In Bobbit, in exchange for dismissal of other charges and a sentencing lid of 12 years 8 months, the defendant pled no contest to drug charges. After the court sentenced him to the maximum term permitted under the plea agreement, the defendant appealed from his sentence. The defendant failed to obtain a certificate of probable cause. We dismissed the appeal. We noted the court ascertained the defendant understood he could receive the maximum sentence under the agreement. In addition, although Blakely had been decided previously, defense counsel failed to raise the issue during plea negotiations or during sentencing. (Bobbit, supra, 138 Cal.App.4th at p. 448.)

We concluded, as a matter of law, “that the plea agreement did not preserve, either at sentencing or on appeal, the issue that the court did not have the authority to impose an upper term sentence in the absence of a jury finding of one or more aggravating circumstance(s).

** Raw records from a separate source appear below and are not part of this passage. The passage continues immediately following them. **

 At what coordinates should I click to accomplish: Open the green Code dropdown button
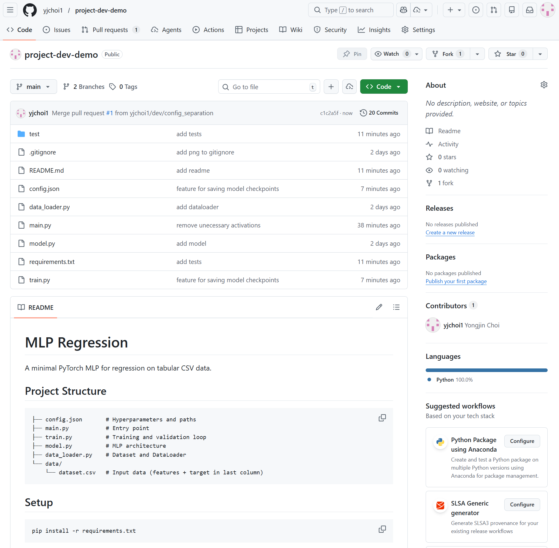(x=384, y=87)
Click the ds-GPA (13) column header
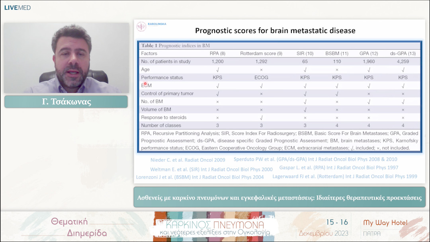 pos(403,53)
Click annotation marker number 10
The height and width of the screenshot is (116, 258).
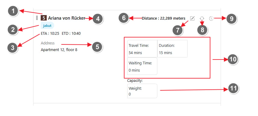pyautogui.click(x=233, y=59)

Without a certificate of probable cause, the appeal must be dismissed.” (Bobbit, supra, 138 Cal.App.4th at p. 448, fn. omitted.)

Defendant relies on People v. Cuevas (2006) 142 Cal.App.4th 1141, which disagreed with Bobbit. However, the Supreme Court granted review in People v. Cuevas on January 3, 2007, S147510.

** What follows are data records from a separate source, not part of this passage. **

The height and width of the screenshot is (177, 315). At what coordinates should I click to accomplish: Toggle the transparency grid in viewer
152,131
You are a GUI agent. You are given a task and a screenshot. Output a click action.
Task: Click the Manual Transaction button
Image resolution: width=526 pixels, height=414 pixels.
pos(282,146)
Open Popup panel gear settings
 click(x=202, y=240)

Whatever the merits of this court’s decision in Bobbit, the facts of the present case are different. The parties in Bobbit did not execute a written plea agreement. The trial court, while explaining the plea agreement to the defendant, declared: “‘Further agreement is that you would be pleading for a top sentence of 12 years, 8 months, that would be a lid.’” (Bobbit, supra, 138 Cal.App.4th at p. 448.) The use of the term “lid” implies that the prosecution agreed to a reduction in the defendant’s maximum sentence exposure. The reduction could have resulted from the exercise of the prosecution’s discretion in charging offenses and also involved the imposition of limitations on the court’s sentencing discretion. Presumably, the prosecution would not have offered a deal that could not have been implemented by the court, and the defendant would not have accepted a deal that exposed him to even greater punishment.

Here, in contrast, the trial court did not undertake to describe an agreement between defendant and the prosecution with respect to the plea. There is no discussion of the plea agreement on the record. The consequences of defendant’s guilty plea were set forth in a written form initialed in appropriate places and signed by defendant. The standard advice on the maximum sentence set forth on the form would have been provided even in the absence of a plea bargain. Only the fact that the plea was taken following the United States Supreme Court’s decision in Blakely, supra, 524 U.S. 296 gives any credence to the argument that the court’s authority to impose the upper term was the subject of a plea bargain and thus a challenge to imposition of the term would constitute a challenge to the validity of the plea. We reject this argument and conclude a certificate of probable cause is unnecessary. Therefore, defendant is entitled to appellate review of his challenge to the sentence.

II

The trial court, in sentencing defendant to the upper term, found that “[a]ggravation outweighs mitigation because of his priors being numerous as a juvenile and adult and his prior performance, which was unsatisfactory. He’s also served a year in the California Rehabilitation Center.”

In a decision based on the Sixth and Fourteenth Amendments to the United States Constitution, the United States Supreme Court held in Apprendi v. New Jersey (2000) 530 U.S. 466 [147 L.Ed.2d 435] that “[o]ther than the fact of a prior conviction, any fact that increases the penalty for a crime beyond the prescribed statutory maximum must be submitted to a jury, and proved beyond a reasonable doubt.” (Id. at p. 490, italics added.) For this purpose, the “statutory maximum” is the maximum sentence the trial court may impose based solely on the facts reflected in the jury verdict or admitted by the defendant. (Blakely, supra, 542 U.S. at p. 303.)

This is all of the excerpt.